* **Records provided**:
****
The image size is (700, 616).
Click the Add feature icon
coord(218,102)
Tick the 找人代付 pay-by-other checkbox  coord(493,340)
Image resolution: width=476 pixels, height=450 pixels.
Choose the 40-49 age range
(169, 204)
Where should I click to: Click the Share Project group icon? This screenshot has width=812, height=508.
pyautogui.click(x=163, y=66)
****
* **Task to complete**: Reproduce the material verbatim, line by line.

* **Written response**:
The image size is (700, 616).
Click the Add feature icon
coord(218,102)
Tick the 找人代付 pay-by-other checkbox  coord(493,340)
Image resolution: width=476 pixels, height=450 pixels.
Choose the 40-49 age range
(169, 204)
Where should I click to: Click the Share Project group icon? This screenshot has width=812, height=508.
pyautogui.click(x=163, y=66)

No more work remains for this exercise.